The pastrami experiment has failed.
F. Martinella, the “old-time” deli created by Boar’s Head nine months ago as a test of customer eating habits, closed earlier this month, the victim of high rents, an economic downturn and the fact that customers can buy Boar’s Head products at pretty much every other deli in Brooklyn.
Also, the rent for the Court Street location was “at a nosebleed level,” a local real-estate broker once told The Brooklyn Paper.
The novelty was not the meat — indeed, where can’t you get a Boar’s Head sandwich in Downtown? — but the throwback atmosphere, which featured lots of counter space, picture windows and tile on the floor, just like the delis of yesteryear.
But that old-time, “Johnny Rockets” feel was a mirage. The “Since 1949” sign on the front door was a lie; the name F. Martinella a hybrid formed from the names of two of Boar’s Head’s corporate officers.

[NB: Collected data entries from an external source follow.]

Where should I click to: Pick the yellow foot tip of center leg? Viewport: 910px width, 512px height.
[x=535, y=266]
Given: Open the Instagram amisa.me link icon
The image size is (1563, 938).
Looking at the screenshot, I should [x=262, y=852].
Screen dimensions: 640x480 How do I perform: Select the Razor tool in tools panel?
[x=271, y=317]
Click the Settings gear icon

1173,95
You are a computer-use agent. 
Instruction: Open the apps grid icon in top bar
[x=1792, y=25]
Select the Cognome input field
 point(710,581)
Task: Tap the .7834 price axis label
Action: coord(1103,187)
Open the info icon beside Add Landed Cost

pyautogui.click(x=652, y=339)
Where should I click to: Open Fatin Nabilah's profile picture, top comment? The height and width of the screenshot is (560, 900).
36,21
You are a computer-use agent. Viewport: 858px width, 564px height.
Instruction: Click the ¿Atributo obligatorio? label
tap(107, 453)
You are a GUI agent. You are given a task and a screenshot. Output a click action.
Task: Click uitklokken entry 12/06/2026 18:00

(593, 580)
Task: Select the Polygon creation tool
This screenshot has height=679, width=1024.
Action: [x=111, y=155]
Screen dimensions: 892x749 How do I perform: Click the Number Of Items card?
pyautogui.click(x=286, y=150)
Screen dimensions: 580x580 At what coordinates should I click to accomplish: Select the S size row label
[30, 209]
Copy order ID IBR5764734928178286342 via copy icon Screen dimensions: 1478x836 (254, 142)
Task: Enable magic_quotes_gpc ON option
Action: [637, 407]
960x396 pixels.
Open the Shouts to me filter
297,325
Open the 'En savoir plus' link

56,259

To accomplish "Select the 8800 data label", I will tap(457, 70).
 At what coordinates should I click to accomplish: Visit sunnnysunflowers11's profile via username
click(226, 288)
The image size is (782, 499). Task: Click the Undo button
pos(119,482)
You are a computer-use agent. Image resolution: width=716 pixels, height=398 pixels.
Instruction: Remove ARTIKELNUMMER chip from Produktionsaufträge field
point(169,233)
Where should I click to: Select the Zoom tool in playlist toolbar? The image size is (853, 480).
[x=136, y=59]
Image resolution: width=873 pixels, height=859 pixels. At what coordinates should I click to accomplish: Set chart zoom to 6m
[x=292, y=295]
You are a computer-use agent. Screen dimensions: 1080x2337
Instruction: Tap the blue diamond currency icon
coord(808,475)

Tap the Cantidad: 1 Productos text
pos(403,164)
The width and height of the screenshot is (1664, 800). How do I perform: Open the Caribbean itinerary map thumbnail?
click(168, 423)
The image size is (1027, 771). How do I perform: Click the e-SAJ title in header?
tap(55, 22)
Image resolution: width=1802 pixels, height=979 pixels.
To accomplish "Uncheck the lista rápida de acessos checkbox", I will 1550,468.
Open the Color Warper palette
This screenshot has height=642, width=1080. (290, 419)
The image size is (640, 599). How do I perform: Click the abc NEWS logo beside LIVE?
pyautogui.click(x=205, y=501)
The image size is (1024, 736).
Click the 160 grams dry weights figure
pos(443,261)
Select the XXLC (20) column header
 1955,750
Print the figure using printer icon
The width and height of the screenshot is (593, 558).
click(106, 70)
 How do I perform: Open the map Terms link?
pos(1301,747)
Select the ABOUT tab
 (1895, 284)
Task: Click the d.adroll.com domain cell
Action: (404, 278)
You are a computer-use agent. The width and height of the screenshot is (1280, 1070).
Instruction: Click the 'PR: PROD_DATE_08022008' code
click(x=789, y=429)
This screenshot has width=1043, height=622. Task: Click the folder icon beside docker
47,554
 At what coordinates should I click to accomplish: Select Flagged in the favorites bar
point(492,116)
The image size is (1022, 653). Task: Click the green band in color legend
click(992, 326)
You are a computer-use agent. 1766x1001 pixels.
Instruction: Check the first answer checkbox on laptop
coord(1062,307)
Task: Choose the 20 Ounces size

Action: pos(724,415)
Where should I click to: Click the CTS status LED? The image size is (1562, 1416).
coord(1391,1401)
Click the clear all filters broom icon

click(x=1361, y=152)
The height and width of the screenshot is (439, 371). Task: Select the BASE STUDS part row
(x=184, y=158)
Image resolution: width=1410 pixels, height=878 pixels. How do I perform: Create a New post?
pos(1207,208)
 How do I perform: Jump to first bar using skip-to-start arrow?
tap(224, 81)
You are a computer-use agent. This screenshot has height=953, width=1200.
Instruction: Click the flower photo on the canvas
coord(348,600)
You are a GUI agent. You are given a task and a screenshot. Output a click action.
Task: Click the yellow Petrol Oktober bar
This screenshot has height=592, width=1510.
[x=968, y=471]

With 2,100 employees and more than $800 million in sales last year, Boar’s Head is not about to perish without its Court Street sandwich experiment, a point that was not missed by posters on the Brooklyn Heights Blog, which has documented the store’s rise and fall.
“From its invented vintage to its tiled floors to its fake name fronting for a giant meat company, [F. Martinella] was designed to fool the neighborhood that this was a good, old-time shoppe” posted B’rer Bear on the Brooklyn Heights Blog.